Recentemente lançado pela Netflix, o documentário The Andy Warhol Diaries (2022) consiste em seis episódios que recontam a vida de Warhol a partir de 1976, quando ele começou a narrar seu cotidiano à editora Pat Hackett. A tese defendida pela série é simples: a sexualidade é o terreno sobre o qual floresceu não apenas o comportamento de Warhol, mas toda sua obra. O fato de ter crescido num meio homofóbico e de, quando adulto, ter sido considerado efeminado por outros artistas, é, para a série, a verdade por trás das realizações dele. Dito de outro modo, o trabalho de Warhol teria sido um meio pelo qual ele afirmou sua homossexualidade em uma época em que não se falava abertamente disso.

Entretanto, chama atenção que a própria Hackett não corrobore a tese dos cineastas. Ela concorda que Warhol não era “heterossexual” (ele se identificava, por vezes, como “assexual”), mas observa que ele nunca demonstrou querer ser conhecido como um “artista gay”. Percebe-se logo como o caráter inconveniente do comentário da editora dos Diaries (publicados em 1989) ameaça o argumento central da série. Então, o que fazem os cineastas? Eles adotam um procedimento particular. Durante todos os episódios, fotos, vídeos e cartas aparecem para reiterar o que a série conta por meio do narrador. Neste momento, porém, o material de arquivo é mobilizado para contradizer Hackett: enquanto a ouvimos dizer que Warhol não queria ser conhecido como um “artista gay”, a imagem o mostra, posando diante de uma câmera, travestido de mulher.

A série também lança mão de outros procedimentos para persuadir o público de que o prisma da sexualidade é aquele pelo qual deveríamos interpretar Warhol. Por exemplo, pelo tempo que dedica a discutir as obras dele que são mais facilmente associadas a uma “temática gay”: Ladies & Gentlemen (1975), Torsos (1977), Sex Parts (1978) e Self-Portrait in Drag (1981) etc. Outras (pinturas de mercadorias, retratos de celebridades etc.), recebem menos atenção – a não ser quando aparecem como o pretexto para tratar das relações pessoais de Warhol com homens (esse é o caso do longo segmento dedicado à parceria com Jean-Michel Basquiat). Já as peças que apresentam elementos “espirituais” (imagens de Jesus incorporadas ao trabalho nos anos 1980, réplicas customizadas de Il Cenacolo de Leonardo da Vinci etc.) são posicionadas a partir de uma perspectiva segundo a qual a religião supostamente teria reprimido as tendências homossexuais de Warhol na infância. Outras, como Suicide (1963) e Electric Chair (1964), são recuperadas apenas na medida em que permitem pontuar, contra os críticos que acusavam Warhol de realizar uma arte “vazia”, deveras “superficial”, que ele era, na realidade, um artista “profundo” que realizou um comentário sobre a “banalidade” da vida contemporânea no Ocidente.
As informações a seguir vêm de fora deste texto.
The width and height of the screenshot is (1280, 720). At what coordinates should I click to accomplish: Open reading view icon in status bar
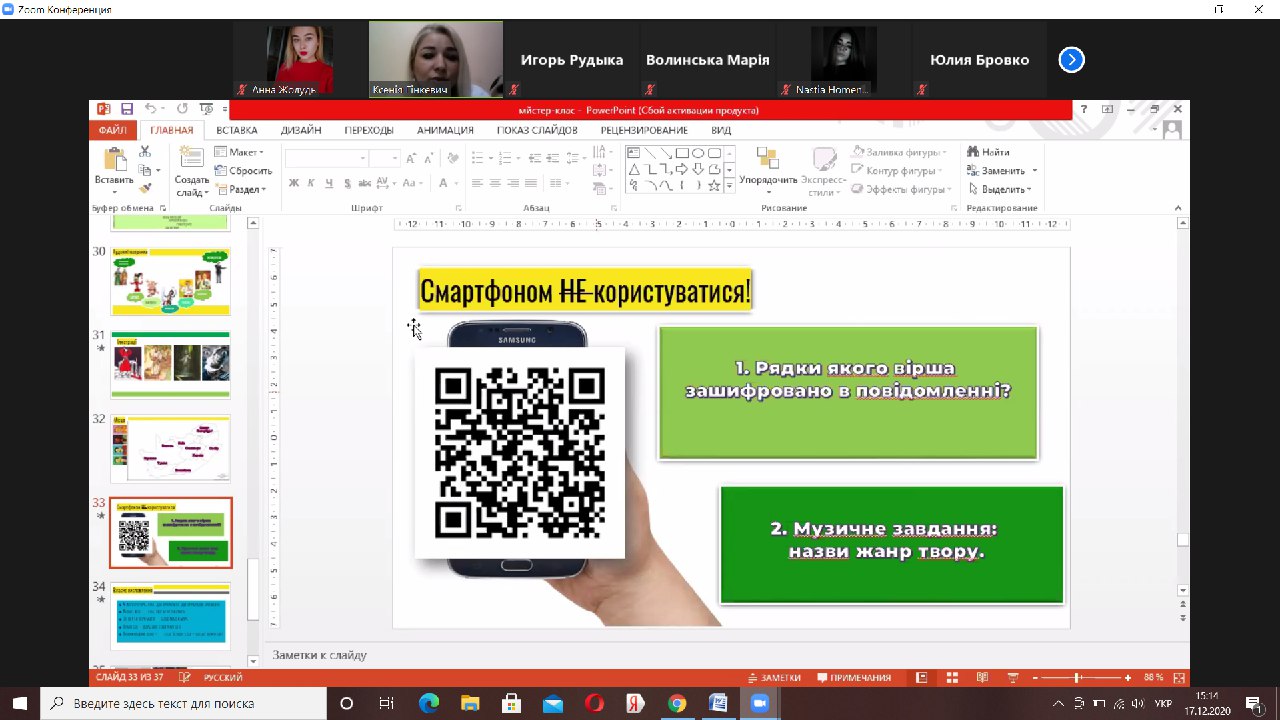coord(981,678)
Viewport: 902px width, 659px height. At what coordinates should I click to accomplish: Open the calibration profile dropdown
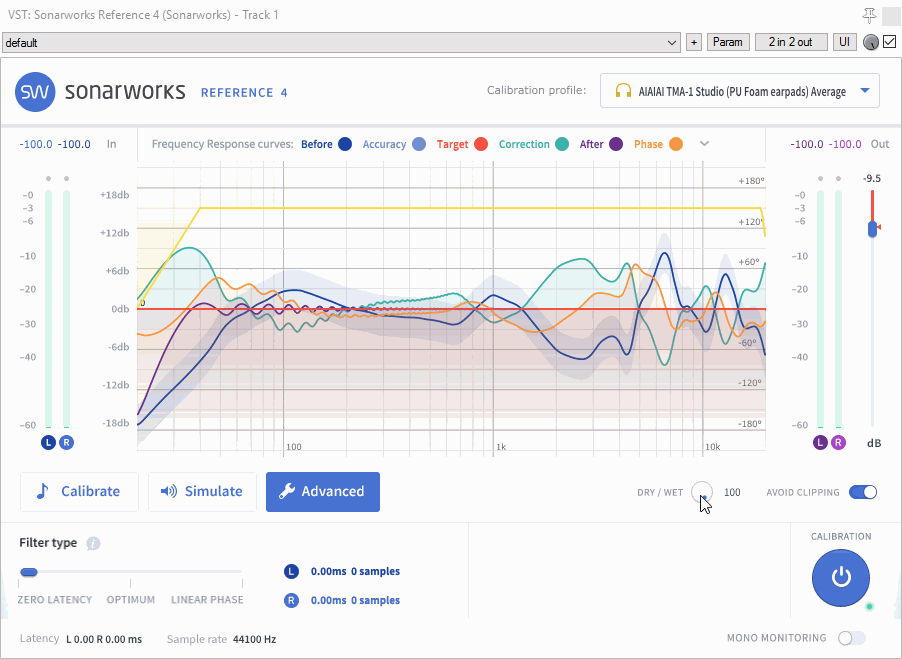[x=864, y=91]
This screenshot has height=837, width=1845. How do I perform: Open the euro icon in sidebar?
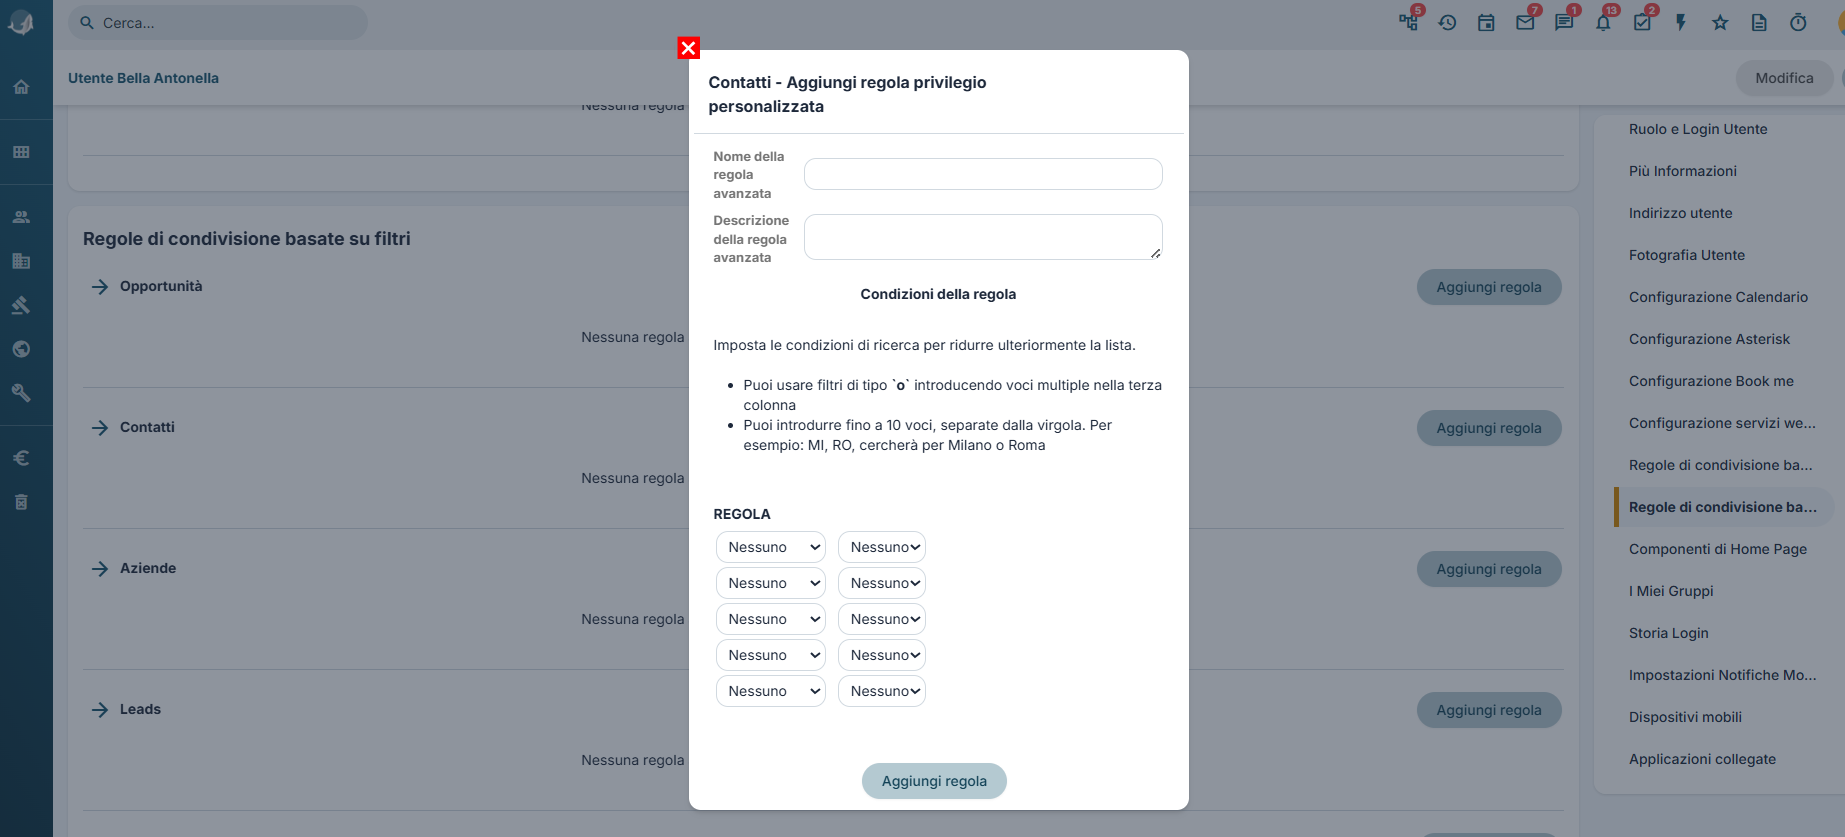[21, 458]
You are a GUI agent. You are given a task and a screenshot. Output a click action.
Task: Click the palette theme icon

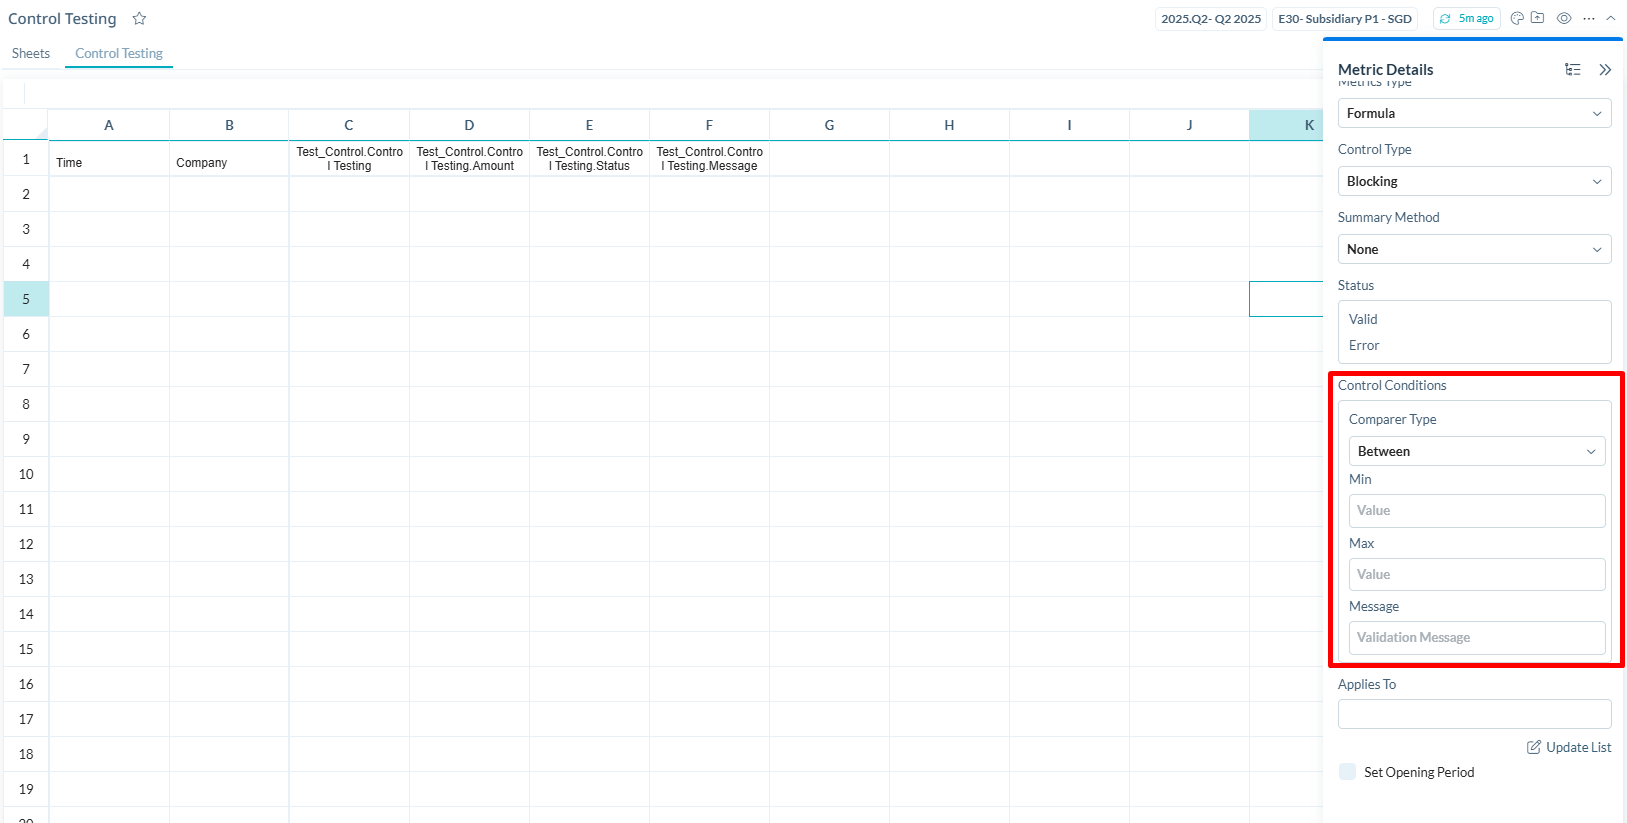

Mas é ao tentar explorar aspectos figurativos das obras pelo ângulo da sexualidade que a série não consegue responder a uma pergunta decisiva – especialmente do ponto de vista de um espectador que não tenha tido contato prévio com Warhol. A pergunta é: por que suas obras despertaram tanto interesse? Corpos nus, sexo (ou alusão ao sexo), não são exatamente uma inovação de Warhol. Ao tentar explicar a fama do artista a partir do conteúdo sexual de algumas de suas obras, ou recorrendo a suas histórias privadas quando não há nada de explícito em que se apoiar – como é o caso de The Last Supper (1986) em que uma grande letra C é interpretada como sendo uma referência ao “Câncer Gay” (AIDS) –, os cineastas tornam nebulosa a questão. Afinal, quem pagaria milhões por um quadro apenas pelo fato do artista ser gay? Mais ainda: quem realmente se importa em saber com quem Warhol fazia sexo escondido? Com efeito, o interesse do público pelas obras de Warhol parece residir em outra parte. Para compreendê-lo seria preciso adotar outra abordagem, uma que permitisse olhar, de modo detido, pinturas, fotos e filmes e iluminar, a partir do que está efetivamente presente nessas obras, o contexto de sua aparição – e não o contrário.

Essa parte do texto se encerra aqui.